Application Security Was Always Your Responsibility, DevSecOps Didn't Change That
I’ve been part of development teams that have transformed themselves into the DevOps culture and lately, DevSecOps. In a nutshell, DevOps means that instead of separating the development and operations teams, you encourage them to collaborate, sometimes merging the functions completely. A DevOps team has one unifying goal: to address the needs of the end user of their application.
DevSecOps adds security explicitly into this model. But there’s nothing magical about DevSecOps. Saying that you’re doing DevSecOps doesn’t suddenly make you secure.
Saying that you’re doing DevSecOps should mean that you do security job as part of your normal development cycle. Not just when an accident or a breach happens. You have to do this, because you are deploying new versions of your application at such a high frequency that the normal gate keeping mechanisms cannot keep up with them.
I’m a stern proponent of both ideas, but to me the change in responsibilities doesn’t feel that radical. In my opinion, the final responsibility of the security of the application has always been in the hands of the development team. It’s just that in the “old model” (the world of strictly separated development and ops teams) it has been very difficult to have a say about certain things critical to the application’s safety, which too often just meant that no one did anything.
There are lot of different definitions of responsibility, especially related to cyber security, but here I define the responsible party as someone who can and will do something about the security, because no one else will. It would be nice to say that the cyber security team of your organisation is responsible for the cyber security of your application, but it would be a lie, because they can’t actually be responsible for your application. You can and you should.
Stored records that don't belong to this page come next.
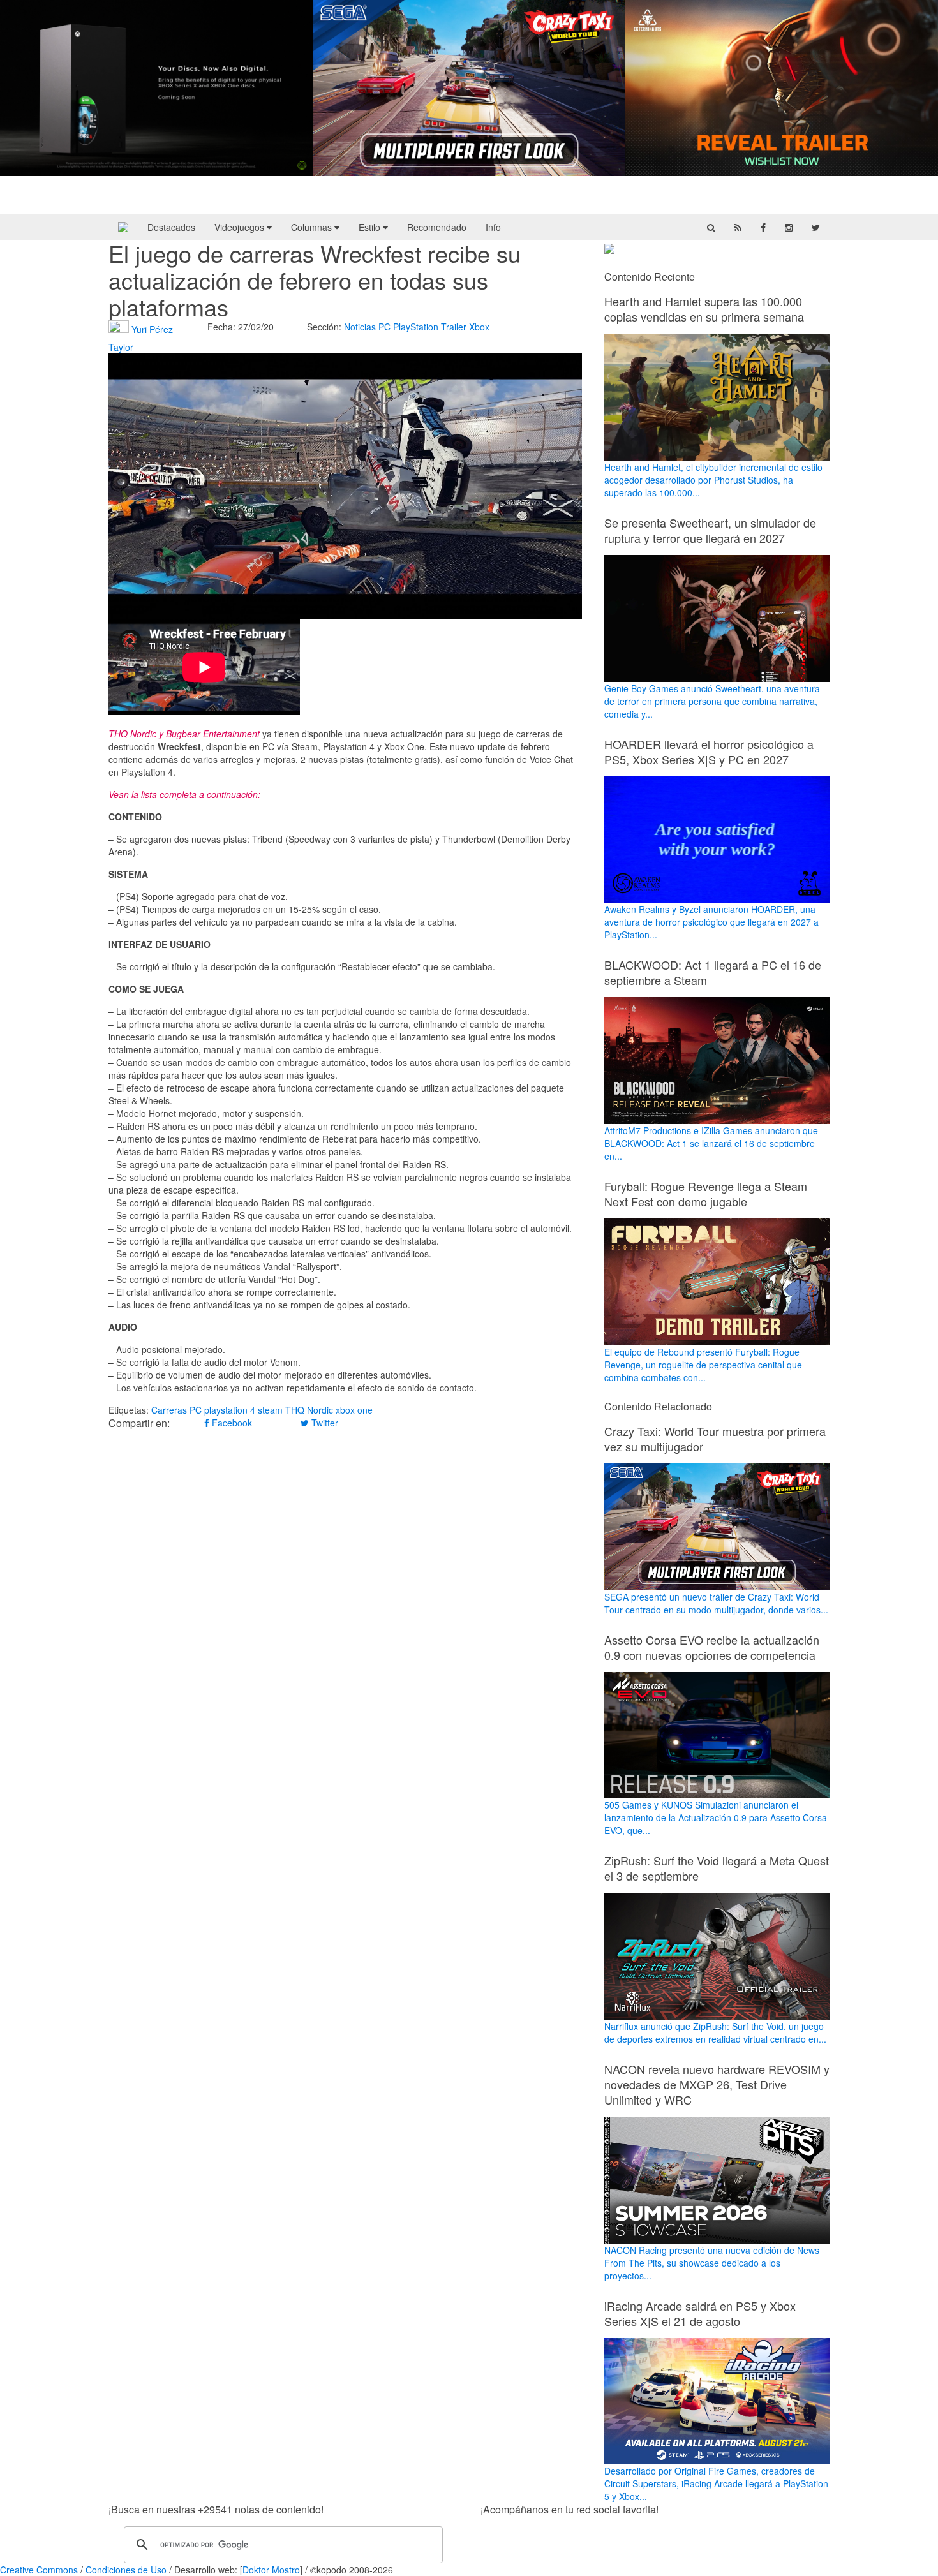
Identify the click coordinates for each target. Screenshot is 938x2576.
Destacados (171, 227)
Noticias (360, 326)
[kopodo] (123, 227)
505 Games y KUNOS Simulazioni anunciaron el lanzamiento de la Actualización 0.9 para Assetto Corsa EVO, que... (715, 1817)
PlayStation (415, 326)
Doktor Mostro (271, 2569)
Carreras (169, 1409)
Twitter (323, 1422)
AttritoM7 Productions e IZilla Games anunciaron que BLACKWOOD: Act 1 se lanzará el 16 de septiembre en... (711, 1143)
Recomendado (436, 227)
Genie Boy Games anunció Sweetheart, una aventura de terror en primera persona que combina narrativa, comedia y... (712, 701)
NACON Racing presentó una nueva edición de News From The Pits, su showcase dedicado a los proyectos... (711, 2263)
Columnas (312, 227)
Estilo (371, 227)
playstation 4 (229, 1409)
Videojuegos (240, 227)
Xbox (479, 326)
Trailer (453, 326)
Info (493, 227)
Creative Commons (39, 2569)
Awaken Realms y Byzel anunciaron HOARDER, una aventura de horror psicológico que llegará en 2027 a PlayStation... (711, 922)
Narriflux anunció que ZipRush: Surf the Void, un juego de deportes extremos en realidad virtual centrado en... (715, 2032)
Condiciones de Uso (126, 2569)
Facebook (230, 1422)
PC (384, 326)
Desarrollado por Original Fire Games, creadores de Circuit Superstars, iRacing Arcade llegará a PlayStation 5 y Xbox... (716, 2483)
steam (270, 1409)
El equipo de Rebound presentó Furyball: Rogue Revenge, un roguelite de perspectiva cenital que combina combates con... (703, 1364)
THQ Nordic (309, 1409)
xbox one (354, 1409)
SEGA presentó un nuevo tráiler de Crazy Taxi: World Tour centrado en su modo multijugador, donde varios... (716, 1603)
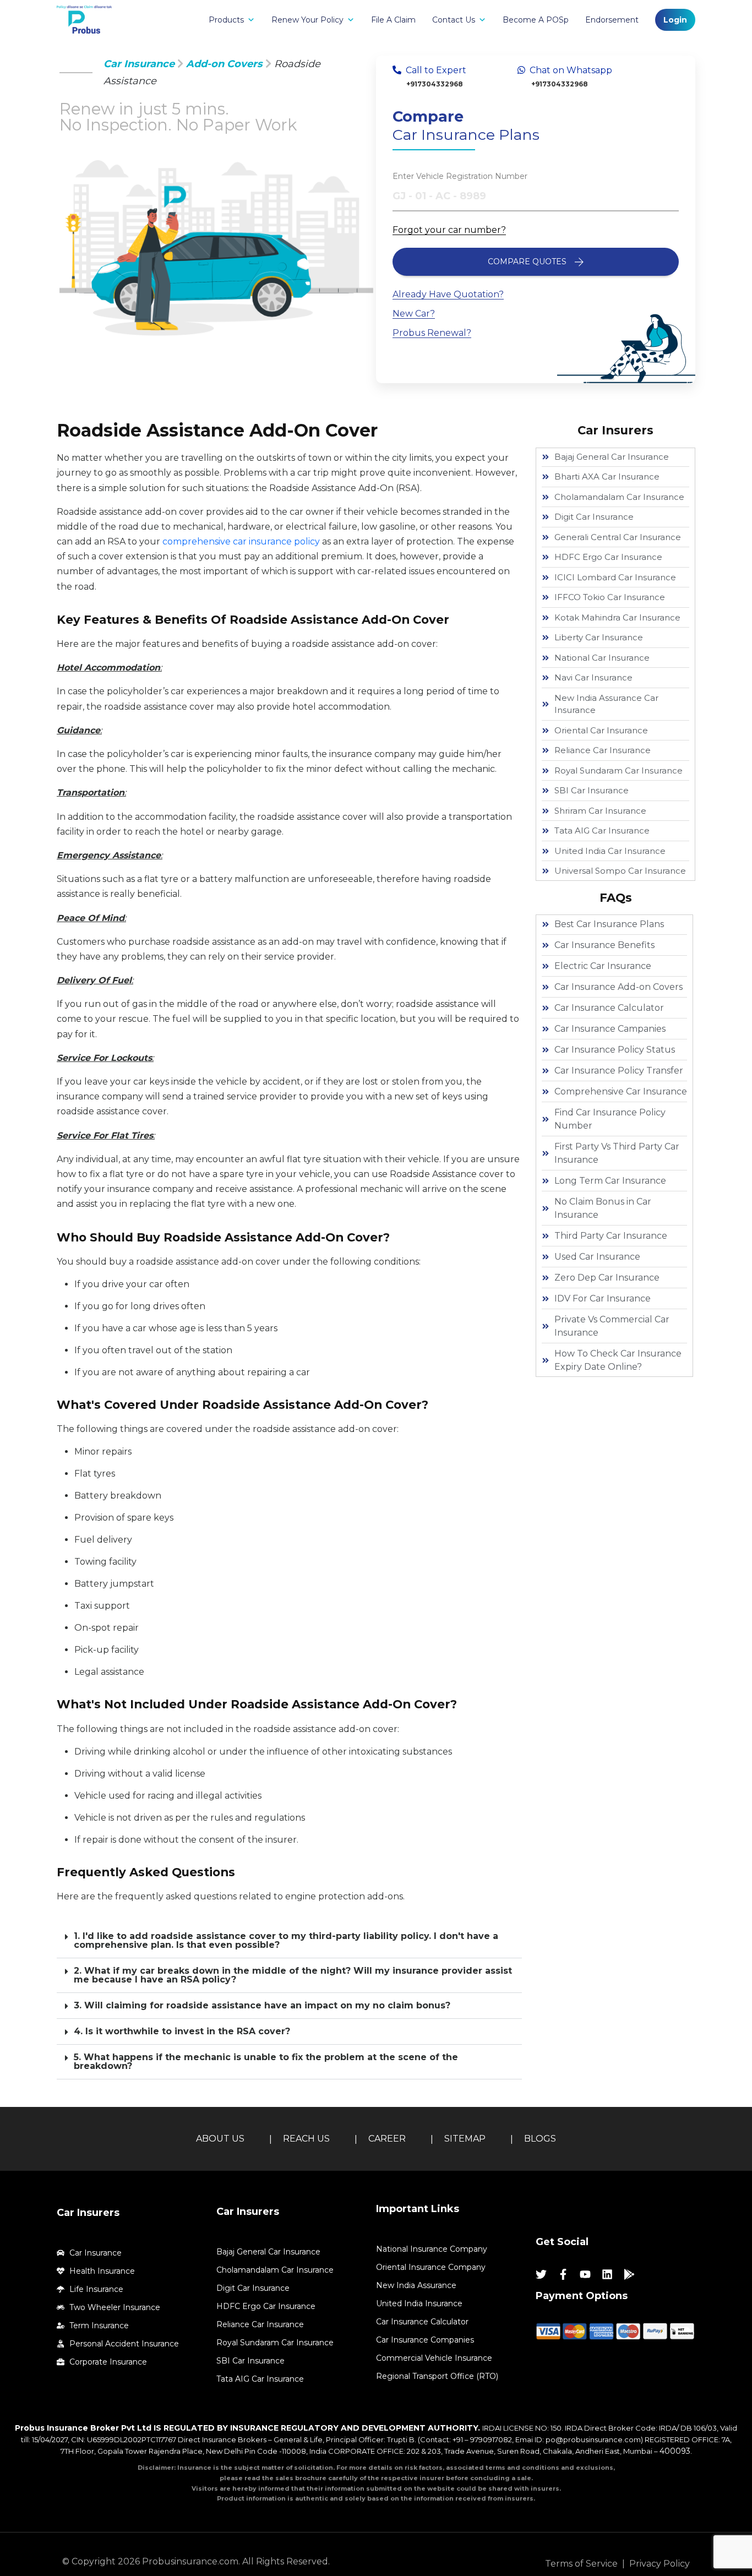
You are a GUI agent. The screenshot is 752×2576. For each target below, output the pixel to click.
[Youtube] (585, 2274)
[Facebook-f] (563, 2274)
Now, there are aspects of security related to your application that are not directly covered by DevSecOps and the shift from the old model to the DevOps might leave some of these unattended. I’m not saying these aspects are irrelevant and that the old world didn’t have its strengths too. Usually, there were structures, like a team or organization responsible for cyber security, which had their say and responsibility of the overall security. I am saying, however, that the actual and desired speed of delivery has and will increase to a point that the development team is the only one who can keep up with the understanding of the application or service that you’re developing.
There is a big cultural shift and a lot of new things to do if you are now handling the infrastructure too instead of sending a binary of your application to an operations team and letting them handle the rest. To me this just means that I can do the things I had to do anyhow, but without going through a horribly complicated hoops. A simple change in the infrastructure managed by someone else was always a process that would take weeks and sometimes we simply hit the wall and the change never got done.
The point of all that is not to bemoan about the relative speed of things happening in these different worlds, but that the problems related to your application are pretty much never going to be fixed by anyone else but yourself. In the old separated world of dev and ops, you could duck behind the fact that you can’t access the production environment, but that would just mean that no one else fixed your security issues.
The other side of the coin is that in the complete DevSecOps world you now have the infrastructure as a code at your hands and it might be that some or most of your team doesn’t know how to handle infrastructure stuff. It doesn’t make sense to dump the responsibility of maintaining an infrastructure to people that don’t know how to do it and don’t even want to.
So before transforming into the DevOps culture you do need to support the development teams in this process. Part of the support is to motivate the team to understand that infrastructure is part of their application and they should want to maintain it. This is helped by modern cloud environments which make the bulk of the maintenance work either obsolete or often much easier than in a traditional on-premise environment.
But if you get the support and have the motivation to take the actual responsibility then in this new world you also get the possibility to improve (almost) all aspects of your application’s security, instead of ducking behind excuses of it being “someone else’s problem”. Good luck!